As to my own Portuguese, I made a slip up when the playgroup leader (who looked quite tired even had circles under her eyes) mentioned how little sleep she’d been getting. I slipped up using the wrong expression and said (instead of “yeah, you really feel it”) “Yeah, it’s obvious”. I apologized and she laughed saying my Portuguese may’ve been not what I meant to say but it wasn’t “wrong” indicating so by touching her dark eye circles.

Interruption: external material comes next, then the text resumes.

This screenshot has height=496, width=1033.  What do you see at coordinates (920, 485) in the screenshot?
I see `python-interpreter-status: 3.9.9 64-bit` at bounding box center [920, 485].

Leyna’s son is still the only child who doesn’t speak Portuguese though seems to interact well with the other children so I’d like to find out if he speaks Portuguese with them. His mom speaks Portuguese to him, but he responds in English.
---March 19, 2002---
I have some concerns. Some things I really worry about concern reading. I really don’t want Sydney to miss out on books I read as a child. Also Stephen worries that I teach her his name and he teachers her my name. I’m not sure that’s the case b/c with children, adults often refer to themselves with the 3rd person. To allay his fears and because I’m not sure he’s wrong, I’ll say his name in English even while speaking the rest of the sentence in Portuguese and he’ll do the same, saying “mamae” to refer to me even while speaking English to Sydney. “Cade o Daddy?” and “Where’s Mamae” she’ll hear.
I found another good resource. They make these little photo albums or just make your own. That way you can “read” it in either language. We just got one and I talk to her about the people and their relation to her. Then Stephen reads it to her in English and talks to her about how each one loves her and which ones she’s met and which ones she hasn’t.